Short problem: Could you rewrite the material below, replacing every "search input field" with "search box" and leaving everything else unchanged?

▬▬▬

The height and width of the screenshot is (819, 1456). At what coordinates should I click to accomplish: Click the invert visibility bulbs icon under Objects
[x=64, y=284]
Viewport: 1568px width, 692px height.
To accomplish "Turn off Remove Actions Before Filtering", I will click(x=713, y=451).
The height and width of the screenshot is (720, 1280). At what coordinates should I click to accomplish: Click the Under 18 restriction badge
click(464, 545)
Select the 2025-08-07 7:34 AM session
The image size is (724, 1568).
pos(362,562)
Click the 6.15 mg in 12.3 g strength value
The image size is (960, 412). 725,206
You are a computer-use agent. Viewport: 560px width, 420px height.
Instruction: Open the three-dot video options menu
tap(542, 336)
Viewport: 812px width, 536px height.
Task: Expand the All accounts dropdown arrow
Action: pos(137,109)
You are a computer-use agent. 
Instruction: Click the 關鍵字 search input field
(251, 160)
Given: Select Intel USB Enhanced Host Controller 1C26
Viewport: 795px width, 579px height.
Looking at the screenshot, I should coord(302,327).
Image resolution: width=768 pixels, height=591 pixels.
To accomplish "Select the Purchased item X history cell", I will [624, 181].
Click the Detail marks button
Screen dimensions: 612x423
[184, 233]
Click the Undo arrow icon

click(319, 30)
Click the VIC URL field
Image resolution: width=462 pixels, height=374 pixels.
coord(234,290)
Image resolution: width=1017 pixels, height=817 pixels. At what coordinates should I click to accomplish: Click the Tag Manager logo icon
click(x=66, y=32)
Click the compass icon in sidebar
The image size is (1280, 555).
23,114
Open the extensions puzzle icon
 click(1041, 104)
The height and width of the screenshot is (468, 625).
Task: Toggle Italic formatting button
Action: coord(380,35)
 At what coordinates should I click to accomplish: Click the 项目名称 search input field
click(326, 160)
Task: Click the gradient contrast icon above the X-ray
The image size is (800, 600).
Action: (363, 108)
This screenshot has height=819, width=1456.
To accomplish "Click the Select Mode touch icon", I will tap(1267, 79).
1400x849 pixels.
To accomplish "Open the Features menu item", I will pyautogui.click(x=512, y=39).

▬▬▬

Result for this task:
The height and width of the screenshot is (819, 1456). At what coordinates should I click to accomplish: Click the invert visibility bulbs icon under Objects
[x=64, y=284]
Viewport: 1568px width, 692px height.
To accomplish "Turn off Remove Actions Before Filtering", I will click(x=713, y=451).
The height and width of the screenshot is (720, 1280). At what coordinates should I click to accomplish: Click the Under 18 restriction badge
click(464, 545)
Select the 2025-08-07 7:34 AM session
The image size is (724, 1568).
pos(362,562)
Click the 6.15 mg in 12.3 g strength value
The image size is (960, 412). 725,206
You are a computer-use agent. Viewport: 560px width, 420px height.
Instruction: Open the three-dot video options menu
tap(542, 336)
Viewport: 812px width, 536px height.
Task: Expand the All accounts dropdown arrow
Action: pos(137,109)
You are a computer-use agent. 
Instruction: Click the 關鍵字 search box
(251, 160)
Given: Select Intel USB Enhanced Host Controller 1C26
Viewport: 795px width, 579px height.
Looking at the screenshot, I should coord(302,327).
Image resolution: width=768 pixels, height=591 pixels.
To accomplish "Select the Purchased item X history cell", I will [624, 181].
Click the Detail marks button
Screen dimensions: 612x423
[184, 233]
Click the Undo arrow icon

click(319, 30)
Click the VIC URL field
Image resolution: width=462 pixels, height=374 pixels.
coord(234,290)
Image resolution: width=1017 pixels, height=817 pixels. At what coordinates should I click to accomplish: Click the Tag Manager logo icon
click(x=66, y=32)
Click the compass icon in sidebar
The image size is (1280, 555).
23,114
Open the extensions puzzle icon
 click(1041, 104)
The height and width of the screenshot is (468, 625).
Task: Toggle Italic formatting button
Action: coord(380,35)
 At what coordinates should I click to accomplish: Click the 项目名称 search box
click(326, 160)
Task: Click the gradient contrast icon above the X-ray
The image size is (800, 600).
Action: (363, 108)
This screenshot has height=819, width=1456.
To accomplish "Click the Select Mode touch icon", I will tap(1267, 79).
1400x849 pixels.
To accomplish "Open the Features menu item", I will pyautogui.click(x=512, y=39).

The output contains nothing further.